By Darren Mcvey

Way back during the Freshmen Orientation of 2004, I had the pleasure of hearing Professor Phil Laemmle’s famous “Biscuit Speech.” Laemmle was a great teacher and great man who made a positive impact in the lives of numerous students. His annual Biscuit Speech, delivered at freshmen orientation, was about how college freshmen are young and stupid, but by listening to folks like him, they could fix it together. By the results he produced, this is undoubtedly a true assertion.

The overall lesson of Laemmle’s speech was helpful to any freshmen who were listening. However, great men can say foolish things even amidst ideas of great wisdom.

I remember the Biscuit Speech vividly, and one part disturbs me even more today than the day I heard it. Laemmle said college students are of the age at which society is most forgiving. Therefore, to paraphrase, they should drink, party, have fun and screw up because they won’t have such liberty in five years.

The moment those words hit me I felt a foreign discomfort. My entire preceding life, adults had been telling me decisions have consequences and a young man must be careful to always make the right decisions. And I tended to agree with them even at my adolescent level of wisdom. Now, Laemmle is telling me it is ok to get a little carried away and make a mistake here or there.

With all due respect to Laemmle and much respect is due, this is the kind of advice that ruins lives. It only takes one drunken hook-up to get an STD. It only takes one drinking session too many to kill someone because you shouldn’t really have been driving.

While I know without a doubt Laemmle meant well with his comment, it is an excellent example of why college students must be on guard so their values are not corrupted.

In the course of a college education, a student will be faced with countless ideas which conflict with his existing value system. Most students feel pressure to bend their values to the curriculum because of the impression professors are smarter than they are and know better than their parents did.

Some ideas are valuable and important, but students must not buy everything their professors are selling. Though this example deals with keeping one’s moral compass intact, students must also keep their intellectual compass intact.

This is the duty of the serious college student. Students have a responsibility to confront the issues facing them in the classroom. Students must seek out alternative sources of information and consider viewpoints from multiple sources.

It is easy to adopt whatever worldview is peddled to one in their liberal arts courses, but the serious college student must think for himself and draw his own conclusions.
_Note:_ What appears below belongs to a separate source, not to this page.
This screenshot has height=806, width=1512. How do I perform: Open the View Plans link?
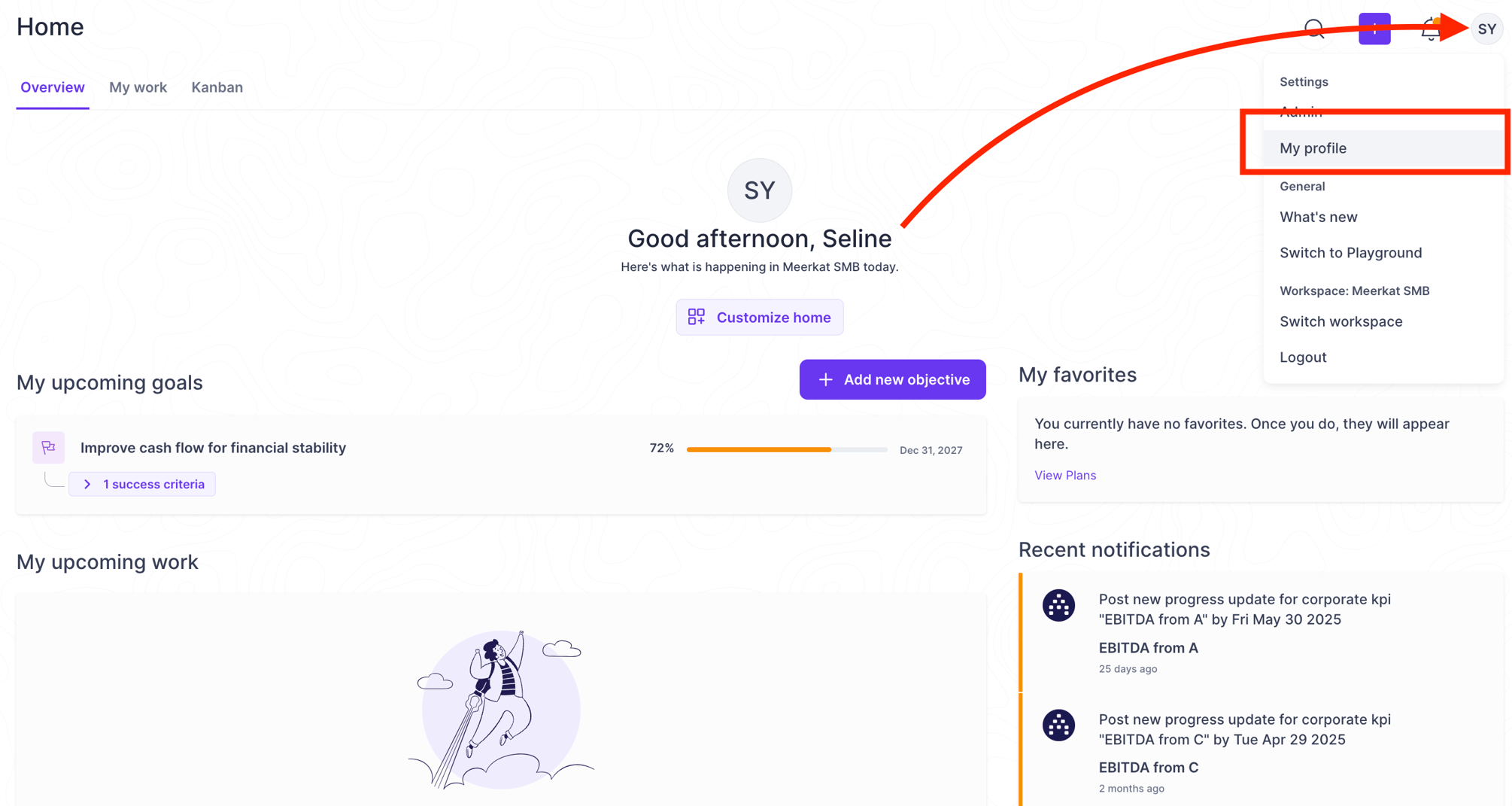coord(1064,475)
He must base his opinions on all available information while considering the values he came to college with. It is no secret the influence of the university is to pull students to the left on the political and moral spectrum. If that is the conclusion a student comes to, fine. But if a student is led there by half-truths, propaganda and errors of omission, then it is the student’s fault he allowed himself to be swayed in such a way.

Diversity of ideas should be valued at the university and the only way that can exist is with the presence of free-thinking and truly open-minded students. U of L’s student body comes from all over the world and it does no service to ignore great ideas whether they come from Versailles, France or Versailles, Kentucky.

Instead of diversity of skin pigment or birthplace, let’s strive for diversity of ideas at our university. It is your duty, freshmen, to make sure intellectual diversity is happening here.